* [WHAT TO DO]: Which lines of the listing below contain the word "click"? Copy each of them.

* [GIVEN DATA]:
☆ ☆ ☆ ☆
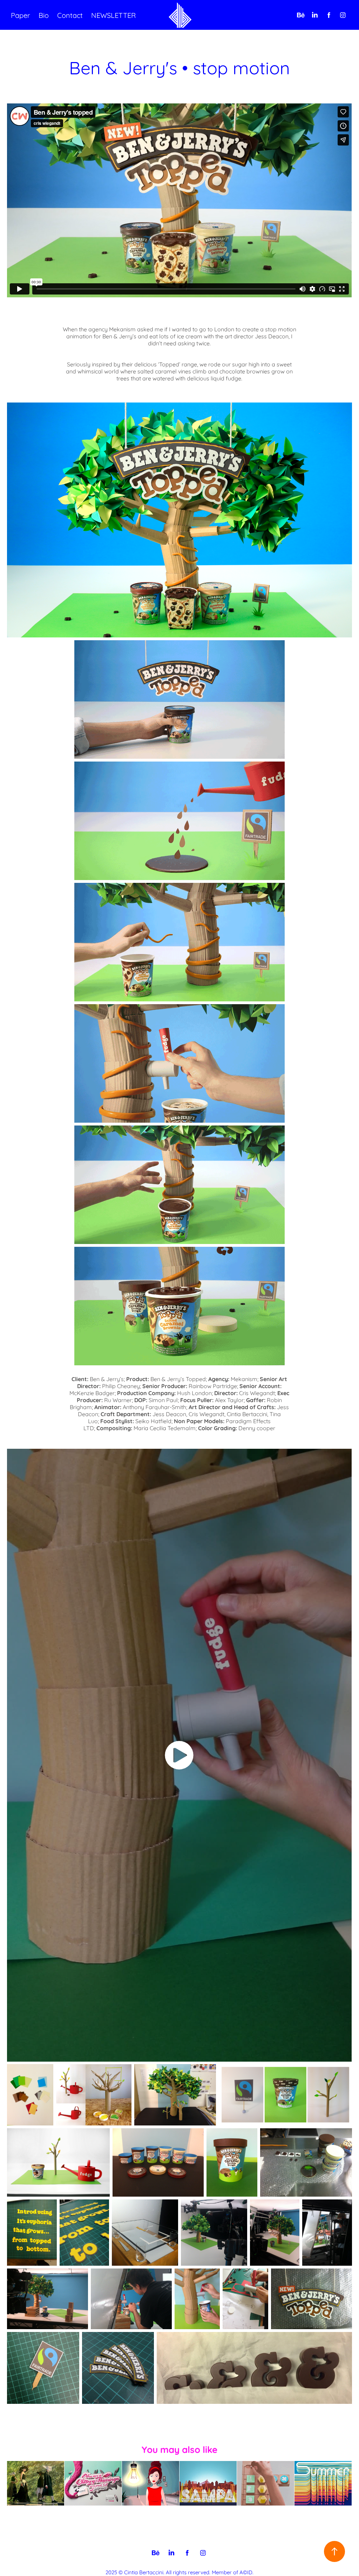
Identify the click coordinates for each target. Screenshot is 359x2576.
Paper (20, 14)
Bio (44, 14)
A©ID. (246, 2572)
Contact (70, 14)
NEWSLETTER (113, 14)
☆ ☆ ☆ ☆
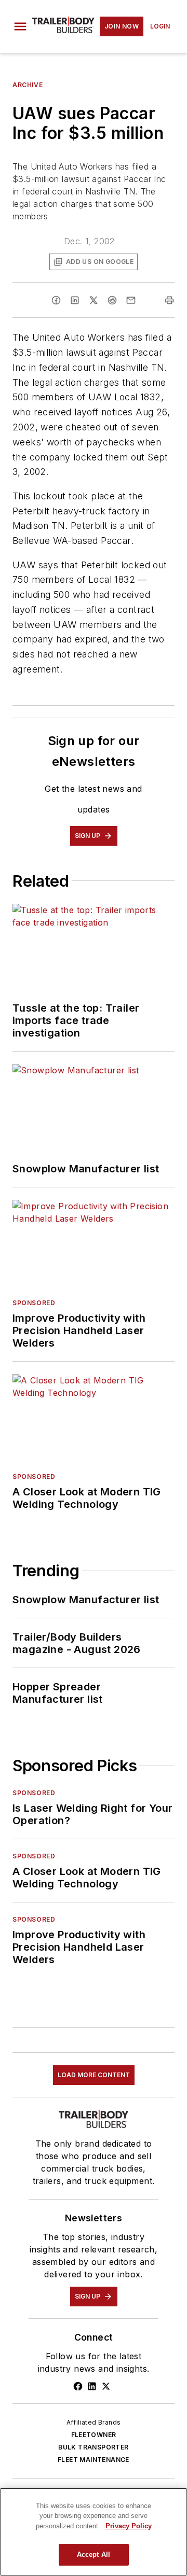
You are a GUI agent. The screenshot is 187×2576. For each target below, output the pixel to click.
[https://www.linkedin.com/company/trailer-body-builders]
☆ ☆ ☆ ☆
* [SOLUTION FOR THIS TASK]:
Identify the click coordinates for each target. Screenshot is 359x2576.
You are a GUI agent. The screenshot is 187×2576. For each target below, output the pixel to click.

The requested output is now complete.